I got out at 6pm -and it was bright. About 5 minutes into my walk and it turned very windy (my neighbor lost his car with a tree fall, luckily it was just parked and had nobody in it). And in 10 minutes it was pouring, real hard.

With more than half a century on the planet I could not predict this weather change..in 5 minutes. What gives me the supreme confidence of switching stocks or funds? Of saying “Hdfc Equity fund has not done well for a long time…so let me switch to Franklin India Bluechip or Icici Prudential Value discovery fund or even better Hdfc Sensex plus plan?

Actually nothing. Just a gut feel and sheer over confidence in one’s innate inability. Not supported by written documentation or analysed between gut feel, good research, or plain dumb luck! However we continue to jump from one fund/ share / industry / country to another with the SUPREME CONFIDENCE that our choices are right AND our switches will ensure better relative performance !

And we are extremely short term in  our ability to retain events. So a Hdfc Equity’s non performance is visible (18 months) but the long term trend of success (10+ years) is erased. No, I am not recommending this fund, just giving an example. We forget how we felt in 2008-9 when we went through one of the worst financial crisis in the world. The American response (then copied by Japan, EU, Germany, etc) of keeping interest rates at zero is still iffy. Has this interest rate zero policy helped the world? has America exported inflation to the world? Will the developed countries react differently when there is a commodity led recession? See what is happening (or likely to worsen) in Australia, Canada, Brazil, Russia – the commodity kings. We just do not know. We are guessing. Accepting that is far more sensible than to say “I understand what is happening, so I am selling IT stocks and buying steel stocks”. I have no clue whether to sell TCS to buy Tata Steel. I liked Tata Steel at Rs. 200, but did not buy. No clue whether I was right or wrong. I guess time alone will tell.

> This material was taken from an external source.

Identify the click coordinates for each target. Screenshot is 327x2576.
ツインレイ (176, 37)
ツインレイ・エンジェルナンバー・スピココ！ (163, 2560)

Best is to bring HUMILITY into your investing. It helps. Accept and learn that we are all experimenting. Like Prashant Jain and Naren Sankaran are. They are far more alert in their responses than we are. Mistakes do happen, right?

Even when it comes to Goals many people are in a very unrealistic state. Their current standard of living thanks to their employment – does not allow for a Rs. 1 crore wedding, a Rs. 4 crores house, annual vacations in Europe and US and a nice comfortable retirement from age 58 to age 89. The money is just not sufficient. Tell them, and they are “but you have assumed 12% return in equities…my father has got 19% over the past 25 years…s”…again the aggression. The alpha male “I am better than the average index investor” or “to get 12% why should I be in equities..” Very tough situation.

Please bring humility into the investment process please. It is worth its weight…

  1. You have been always canvassing on Equity investments. May be your father is pure lucky to have a good portfolio but statistics available for Nifty are : Return in QTD (-) 5.01%, last 1 year (-)0.2%, 5 years +5.68%, Since inception of Nifty (20 years) +10.97%. Now if you compare returns on FDs are not bad and you can have nice sleep.
    Believe, Equity market is for i)daily gamblers, ii)few lucky ones with long term investment (though more lucky people make moneys in lotteries than equity players) and iii)for those who get thrills by playing ‘share games’ (with cool other sources of income from ancestral properties). Most Marvari and Gujjus fall in the last category.

  2. Perfecto Sandip. You should only be in Fixed Deposits. In fact you should not even read this blog..just in case you make the mistake of investing in equities and losing money. Life is not about making money, is it? It is about sound investing and sleeping well. And to be in debt (preferably sbi fixed deposits which will always give 10% to senior citizens) you should not be wasting time reading blogs like this.

  3. Sandip, major wealth is created if you do your own business, all the investment is to maintain a lifestyle during retirement and achieve your goals ahead of time in case the returns are as expected!
    ~to each his own

  4. Sandip, just curious – why did you leave out the returns for 2 years, 3 years and 7 years? Or why not the returns from Sensex since inception. You can always cherry pick the data you want and prove your point. Equity is not for everyone and definitely not for someone who believes it is gambling.

  5. Sandip, try to learn about what is inflation and real rate of return. Then you probably can understand and appreciate what is equities or shares.